人事の果たす役割の重要性については誰もが理解しているはずだ。しかし、現実には多くの企業がその力を有効に活かせずにいる。他社よりも優れた人材を集め、競争的優位を保つにはどうすべきか?

GEやデュポン、バンク・オブ・アメリカといった世界的な企業の経営アドバイザーを務めてきたラム・チャラン博士(77)。リーダーシップと経営戦略に関する卓越した知見を持ち、近年「人事」の役割に焦点を当てている同氏に、これからの人事のあるべき姿について聞いた。

ー近年、人事を戦略的に考える「戦略人事」の重要性が世界的に高まっています。博士が特に「人事」が大切だと考える理由とは?

ラム・チャラン(以下、チャラン):長年、私は経営戦略についての研究とコンサルティング業務をしてきました。そして戦略とは、“数字”や“論文”から生まれるものではなく、“実際に働いている人々の考えから生まれるもの”だと気付いたのです。戦略について考えるときに重要なのは、それを考案した人やその背景、モチベーション、そしてターゲットなどについて考えることです。

いま、デジタル化によりビジネスが加速しています。そうしたなか、企業にとっての最大のリスクは「人材」、とりわけ「自社にとって大切な人材」を失うことです。そのうえ、多様なスキルを持つ人材の需要が高まっています。

その結果、人事部は従来のバックオフィス業務にとどまらず、こうした課題に対して積極的に取り組む必要性が出てきたのです。とはいえ、適切な人材の採用や解雇、モチベーションの向上、能力開発を図るためには、人事部としてもビジネス感覚を磨き、最も自社に適したシステムを築く必要があります。だからこそ、CEO(最高経営責任者)のレベルで人事部を管理する必要があるのです。

ーしかし、多くのCEOは人事の重要性を理解しながらも現実にはその役割を十分に活かせずにいます。その理由はなぜでしょうか。

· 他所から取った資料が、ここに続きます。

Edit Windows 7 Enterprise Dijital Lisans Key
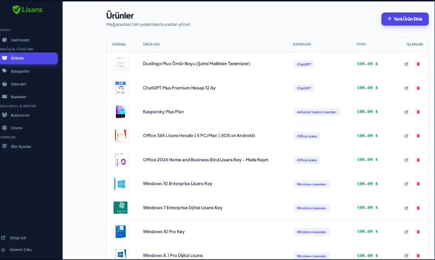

チャラン:まず往々にして、CEO自身、そして人事部が自社の経営の状態や採るべき戦略をきちんと理解していない点が挙げられます。「我が社が採るべき戦略とは?」「どうすれば、収益率を高められるか?」といった点です。加えて、多くの企業ではまだ、人事の責任者にCFO(最高財務責任者)のような強い権限が与えられていません。そうしたこともあり、十分に力を発揮できる環境にないのです。

もっとも、人事部がCEOの力になるためには、次のような資質が必要です。一つ目は「ビジネス感覚」、二つ目は「社員への評価力」。いま、これらの資質を併せ持つ人事関係者が増えています。そうした人の特徴として、過去に人事部に所属した経験がない点が挙げられます。彼らは、他の部署でビジネス感覚と人に対する判断力を磨いてきたのです。

今後、こうした人は増えるでしょう。人事部にいる人も他部署に異動してスキルを磨き、また人事部に戻ってくるという選択肢も考えられます。実際、GEや保険関連サービス大手の「マーシュ」、インドの複合企業「ビルラ・グループ」などの企業がそうして成功しています。

一方で、今は人材のパフォーマンスを測るうえで、「業績以外の指標」が必要になってきます。例えば、その社員が創出できる価値などの予測できる指標も加味してよいのではないでしょうか。こうしたデータを測るためにも、人事部は技術系の人材を積極的に登用する必要があるでしょう。